The increasing use of "joint appointments" for interdisciplinary scholars is helpful to some extent, but by no means is it a panacea. I have held a joint appointment in the IU-Maurer School of Law and the IU-O'Neill School of Public & Environmental Affairs (SPEA) for the last 10 years. I am a full faculty member in both departments. But, under university rules (which I believe are consistent with those of other universities), I have just one tenure home, in the law school. Since I already had tenure at the time I moved to IU, Bloomington (from the Indiana University School of Law at Indianapolis, now the IU-McKinney School of Law), that did not present any kind of problem for me. To some extent, the tenure-home concept actually made things easier for me. Among other things, all of my service requirements, e.g., committee assignments, are within my tenure home. But for that rule, I would have had twice the committee assignments, among other service commitments, of single-disciplinary faculty members. Nevertheless, it does involve a trade-off. Because I have not regularly attended SPEA faculty meetings or served on SPEA committees, I have interacted very little with the vast majority of my SPEA colleagues. In fact, I have not even met a majority of my (more than 100) SPEA colleagues. And even among the colleagues I have gotten to know fairly well there, some remain unaware that I am a member of the SPEA's faculty with full voting rights (other than for tenure and promotion, where voting is restricted to one's tenure-home), rather than a colleague from across campus who teaches in SPEA as a non-voting member of the ever-changing "adjunct" faculty.  
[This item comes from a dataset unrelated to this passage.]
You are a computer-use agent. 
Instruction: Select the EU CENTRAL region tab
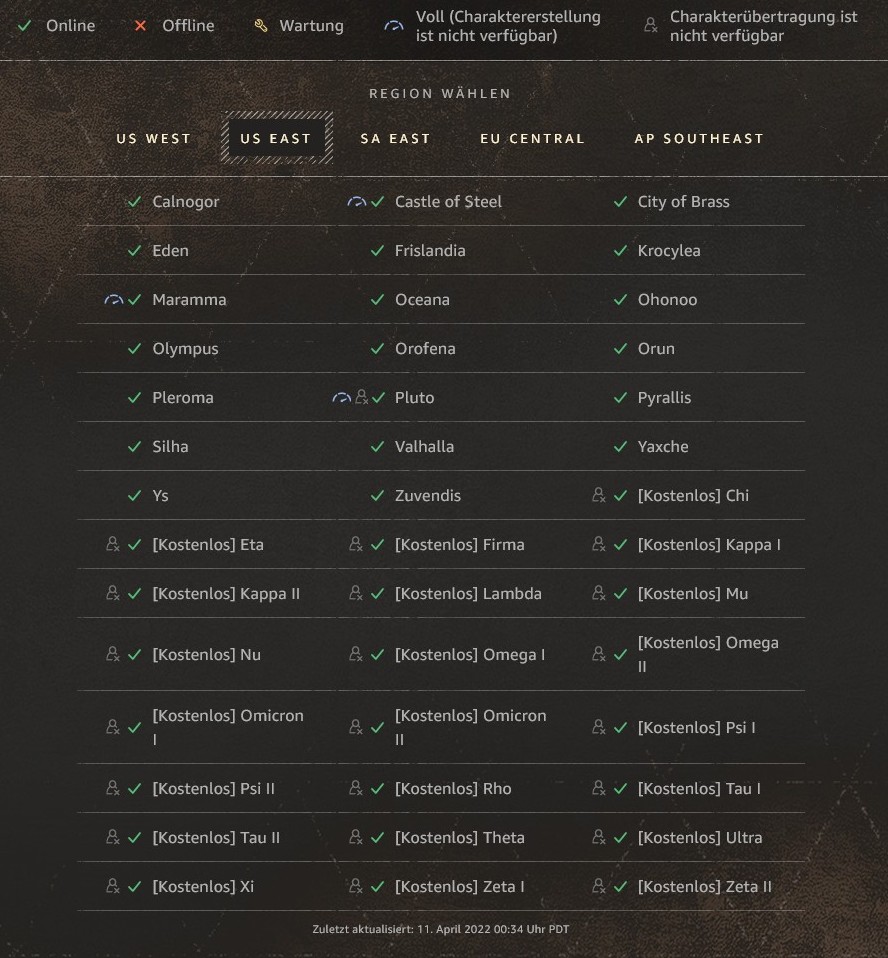[532, 139]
Meanwhile, my true intellectual and scholarly home at IU remains the Ostrom Workshop, which is a fully interdisciplinary unit of IU. But, of course, the Workshop is an almost uniquely successful interdisciplinary enterprise, and even that success has been jeopardized in recent years by poor leadership. Happily, the current leadership of the Workshop is fully attuned to its interdisciplinary heritage. It almost goes without saying that, because of the Ostrom Workshop, it is much easier to be an interdisciplinary social scientist at IU than at most other universities. Still, for me to teach in the Workshop, a course must be cross listed in both the law school and in SPEA, and one of those schools must agree to count the course toward fulfilling my departmental teaching obligations. The law school has been more generous about that than SPEA over the years, though SPEA appears willing to allow me to teach in the Workshop for the last course I owe them before retiring.  
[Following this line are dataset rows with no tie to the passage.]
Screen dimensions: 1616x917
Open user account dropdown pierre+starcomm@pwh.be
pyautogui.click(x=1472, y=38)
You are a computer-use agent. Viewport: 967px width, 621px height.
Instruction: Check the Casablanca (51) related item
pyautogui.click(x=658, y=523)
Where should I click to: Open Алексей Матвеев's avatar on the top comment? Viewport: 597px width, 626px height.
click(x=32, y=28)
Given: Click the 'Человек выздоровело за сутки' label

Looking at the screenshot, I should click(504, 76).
In addition to the Workshop, I have also benefitted greatly as an interdisciplinary scholar from always having had a law school as my tenure-home. Both in Indianapolis, where I spent my first 20 years, and in Bloomington, where I have spent the last 10, my interdisciplinary bent has always been not only tolerated but actively supported and rewarded my law school administrations. I don't believe that is because of the inherently interdisciplinary nature of law. I do, in fact, believe the law is inherently interdisciplinary, but it's by no means clear that most legal scholars regard it as such, despite the fact that an ever-increasing percentage of newly minted legal scholars these days seems to possess a PhD in a cognate discipline. Many, if not most, legal scholars continue to insist on the "autonomy" of law as an academic discipline. Given that, I remain profoundly grateful to all of the law school deans I have had, who have uniformly supported my interdisciplinary research, including with regular summer-research funding of projects I had no intention of publishing in law journals.  

Whether academia can and, if so, will be restructured to facilitate greater interdisciplinarity remains questionable, but I remain cautiously optimistic. I believe the will exists, generally speaking, even if university administrators still have a long way to go in fixing structural problems that create disincentives to interdisciplinary scholarship.